É uma obra de arte? Logo se verá. Mas parece ainda contar, a seu favor, com uma certa aura desafiadora e transgressora que sempre rodeou aquilo a que se convencionou designar pela expressão “obra de arte”. Van Gogh foi um incompreendido, por exemplo, e terá vivido indigentemente. Antes disso, chegou-se ao ponto de queimar alguns “artistas” incómodos. E tudo, afinal, porque não cumpriam alguns dos códigos em vigor. E também há quem garanta que a Casa da Música desrespeita o Plano Director Municipal sob cuja vigência foi autorizada a construção. O caso está nos tribunais, mas também isto não garante que a decisão que venha a ser tomada levará em conta a dimensão estética do edifício. A justiça, como se sabe, deve ser cega, o que, no caso em apreço, dificilmente conduzirá ao bom veredicto.
No que respeita ao imóvel que o arquitecto Ginestal Machado idealizou para servir de sede a um banco, alto e espelhado como se usou em tempos, os mesmos argumentos devem ser tidos em conta. Não há ainda quem tenha apontado qualquer ilegalidade ao projecto, excepto aquela, subjectiva, de atentar contra o bom gosto e o bom senso – os quais, não sendo objecto de nenhum código escrito universalmente aceite, se apresentam com um carácter mais vago, mas nem por isso menos rigoroso do que os fundamentos que levaram, outrora, à incineração de livros incómodos ou degenerados. Em última instância, seria possível apiedarmo-nos do arquitecto Ginestal por vê-lo acossado pela perseguição horrenda da Santa Inquisição do Bom Gosto. Todavia, e se tivermos por fidedignos os desenhos já conhecidos daquilo que vai ser o imóvel, diicilmente se assinalará à futura sede do BPN qualquer traço de especial originalidade ou algum substancial assomo de singularidade.
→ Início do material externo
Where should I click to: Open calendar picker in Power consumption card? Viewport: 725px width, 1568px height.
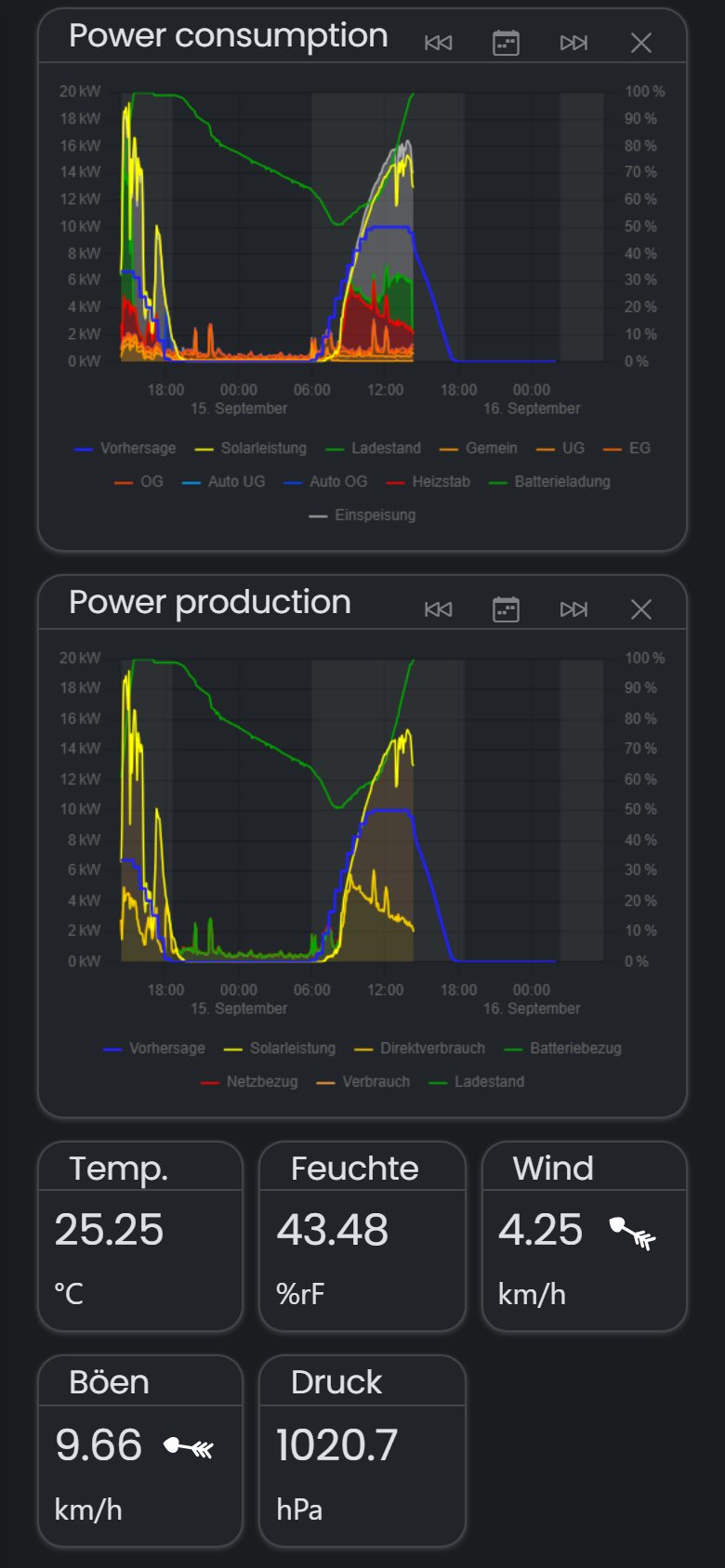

Parece, pois, que, postos um diante do outro, teremos na Casa da Música uma obra de arte arquitectónica, talvez até uma obra-prima (mas esta seria outra conversa), e no futuro BPN algo que será um objecto da Arquitectura, mas dificilmente uma “coisa artística”, do mesmo modo que ninguém reconhecerá grande valor estético a uma tela desinspirada pintada por um licenciado em Belas-Artes. Vendo bem, é mesmo possível supor – com a dúvida inerente ao facto de estarmos a falar de um edifício ainda inexistente – que a única emoção estética que assaltará quem futuramente contemple a fachada do BPN resultará do facto de nela se achar reflectida a Casa da Música. Acredite-se que é possível: já me espantei com o reflexo do imóvel numa montra da Avenida da Boavista. Todavia, como sucede com a Guernica impressa numa t-shirt, ninguém confundirá o edifício de Ginestal Machado com a Casa da Música.